Internal Revenue Service announced tax season, for both electronic and paper tax returns, will begin Monday, Jan. 29 and end April 17, giving taxpayers
two additional days to file beyond April 15.
In 2018, April 15 falls on a Sunday, and this would usually move the filing deadline to the following Monday – April 16. However, Emancipation Day – a legal holiday in the District of Columbia – will be observed on that Monday, which pushes the nation’s filing deadline to Tuesday, April 17, 2018. Under the tax law, legal holidays in the District of Columbia affect the filing deadline across the nation.
Along with the announcement, the IRS issued several reminders:
- By law, the IRS cannot issue refunds on tax returns claiming the Earned Income Tax Credit or the Additional Child Tax Credit before mid-February. This applies to the entire refund — even the portion not associated with the EITC and ACTC.
- Many financial institutions do not process payments on weekends or holidays, which can affect when refunds reach taxpayers.
- Taxpayers should keep copies of their prior-year tax returns for at least three years.
- E-file and direct deposit for refunds are the fastest and safest way to file an accurate income tax return and receive a refund.
Read more: 2018 tax filing season begins Jan. 29
Withholding guidance coming
The IRS is working to develop withholding guidance to implement the tax reform bill signed into law on December 22. Initial withholding guidance is expected in January and employers and payroll service providers will be encouraged to implement the changes in February.
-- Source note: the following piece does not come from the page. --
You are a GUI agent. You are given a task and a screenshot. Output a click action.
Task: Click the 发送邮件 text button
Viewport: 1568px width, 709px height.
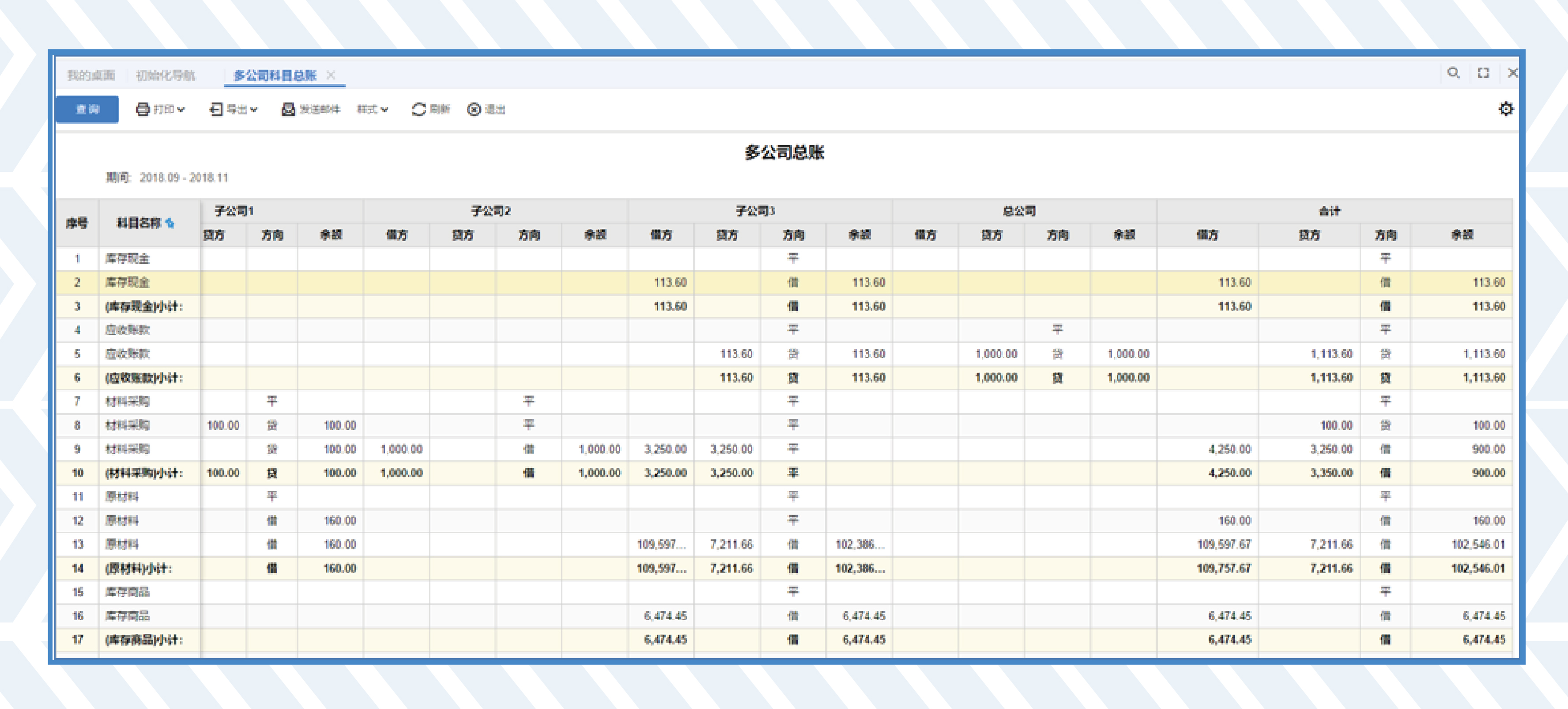tap(320, 110)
The IRS emphasizes this information will be designed to work with the existing Forms W-4 that employees have already filed, and no further action by taxpayers is needed at this time.
Use of the new 2018 withholding guidelines will allow taxpayers to begin seeing the changes in their paychecks as early as February. In the meantime, employers and payroll service providers should continue to use the existing 2017 withholding tables and systems.